The Japanese companies started out hands-off then took more control, but for years spilled plenty of red ink. Although Sony learned its lessons and turned things around, the bottom line at MCA/Universal looked so bloody that Matsushita eventually bailed. Perhaps the true lesson lies in Sony’s long-term vision or perhaps it lies in the idea that the biggest and most foreboding of deals might not foretell the future so precisely. Just ask the folks at AOL and Time Warner.

Mouse finds niche

It was hard to imagine anyone more independent than indie film czar Harvey Weinstein. So if squeaky-clean Disney could bring Weinstein’s feisty Miramax to the altar in 1993 and live happily ever after (well, it always seems that way until the divorce), why shouldn’t every other studio grab a piece of the prestigious arthouse pie, particularly if there was a way to make it profitable?

Universal snatched up Gramercy, October Films and Polygram. Others started from scratch, begetting offshoots like Sony Pictures Classics, Fox Searchlight and Fine Line Films (from New Line).
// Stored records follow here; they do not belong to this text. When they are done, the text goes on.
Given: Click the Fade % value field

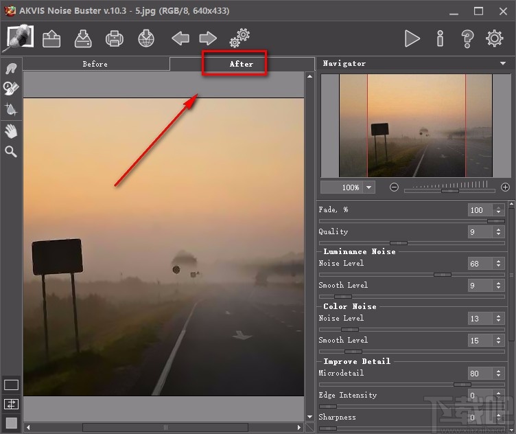Looking at the screenshot, I should click(478, 210).
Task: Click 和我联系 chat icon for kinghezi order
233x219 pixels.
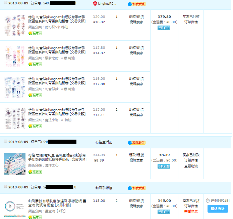Action: point(136,4)
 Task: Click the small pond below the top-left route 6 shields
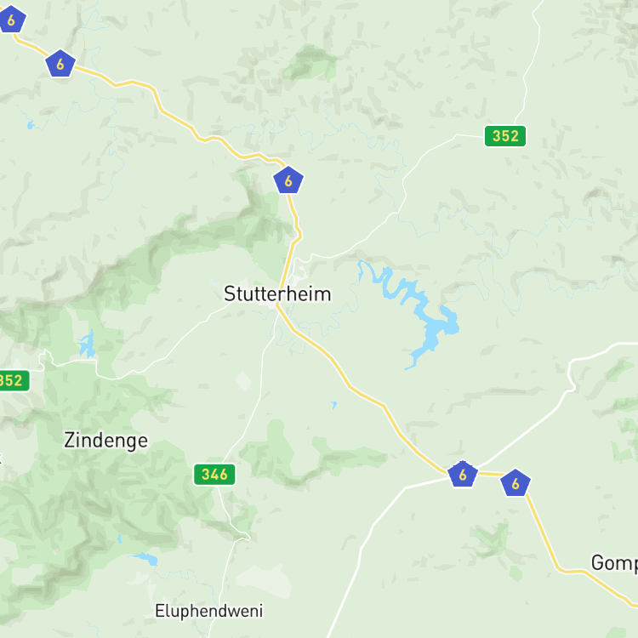click(x=30, y=125)
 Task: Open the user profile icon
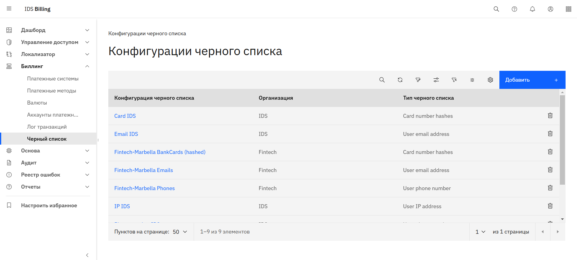coord(550,9)
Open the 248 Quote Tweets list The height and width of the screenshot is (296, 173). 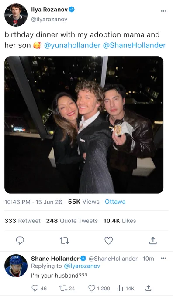click(72, 221)
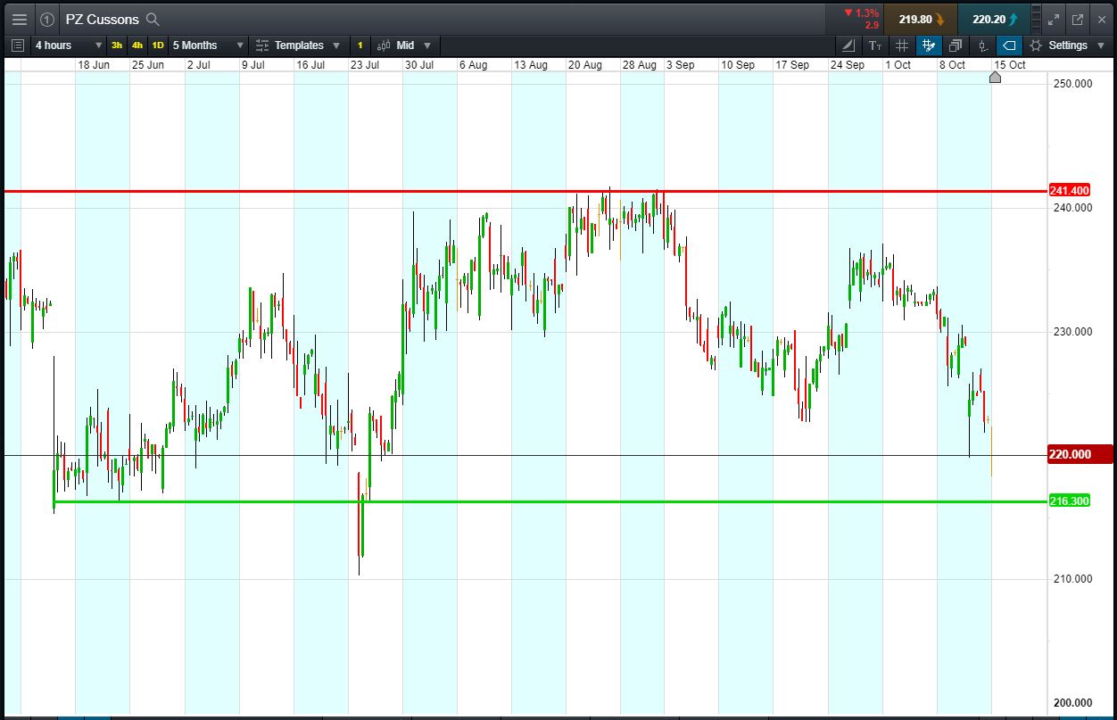The width and height of the screenshot is (1117, 720).
Task: Click the candlestick pattern tool icon
Action: (982, 46)
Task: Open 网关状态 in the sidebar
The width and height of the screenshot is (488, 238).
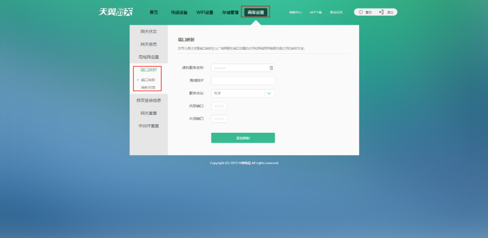Action: point(149,32)
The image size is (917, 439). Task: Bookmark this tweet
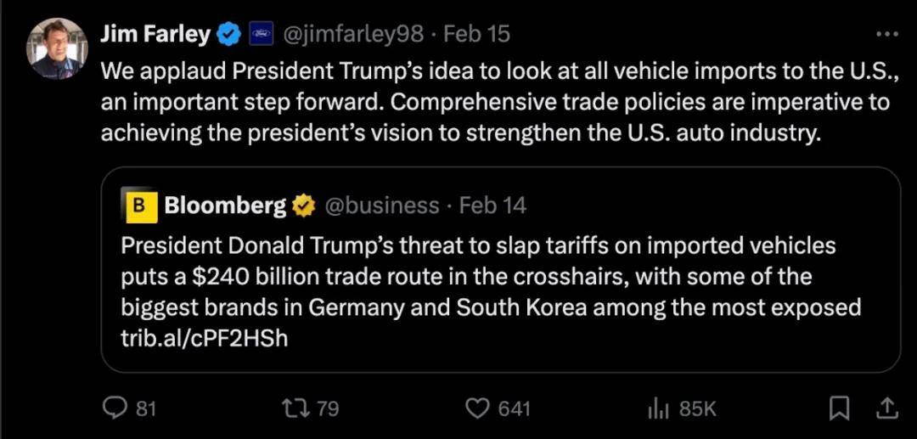point(839,408)

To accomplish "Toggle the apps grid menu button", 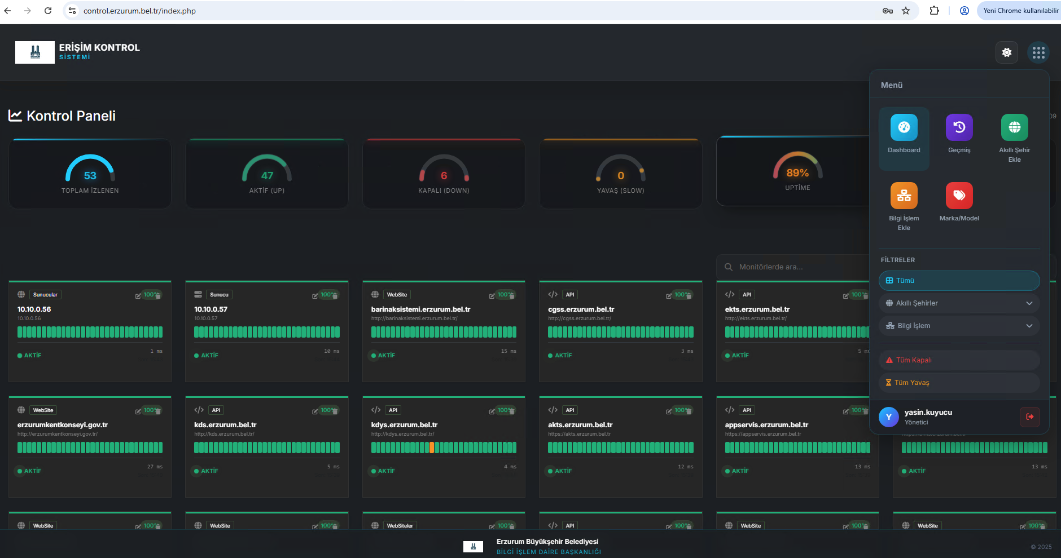I will click(1038, 52).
It was a boon for the studios but a good news/bad news kind of situation for indie film proponents: Most of these divisions remained relatively autonomous and had more financial stability and bigger budgets for production and marketing, allowing indie filmmakers to reach a broader audience. Most directors still felt they had creative freedom.

On the other hand, these “indies” inadvertently squeezed the true independents, making it more difficult to get financing, distribution and theater runs. And, of course, these divisions reported to mainstream, bottom line-oriented corporate bosses. That inevitably created conflict — Disney wouldn’t let Miramax release movies like “Kids,” “Dogma,” and, most infamously, “Fahrenheit 9/11” through it and blanched at the huge budgets for alleged indie pics like “Gangs of New York” and “Cold Mountain.”

So, in the long run, Miramax ended up the corporate property of Disney, while the Weinsteins are, well, independent again.

The big bang

How big is too big? Americans have always loved living large — from the wide open spaces of the West to the skyscrapers of Manhattan to the big-budget blockbuster movies of Hollywood — then came the America Online-Time Warner megamerger.

Time Warner was, of course, already a behemoth wrought by the blending of old-school media companies covering print, TV (from cable systems to networks to production) and the movies. AOL, the computer powerhouse, represented the digital future, the star everyone was trying to hitch their wagons to.

The combination was, quite frankly, terrifying to some. When AOL chief Steve Case proclaimed the new company would “encompass the full spectrum of media and content” there were rumblings of Big Brother.

But then the dot-com stock bubble burst and AOL — which reigned supreme in this “merger” — found itself unable to successfully impose its computer technology and its management vision on the “old media.” (AOL couldn’t handle all the computer needs either, and many divisions went back to their original providers.) If anything, this deal was a telling reminder that some deals provide not synergy but bloat and distention.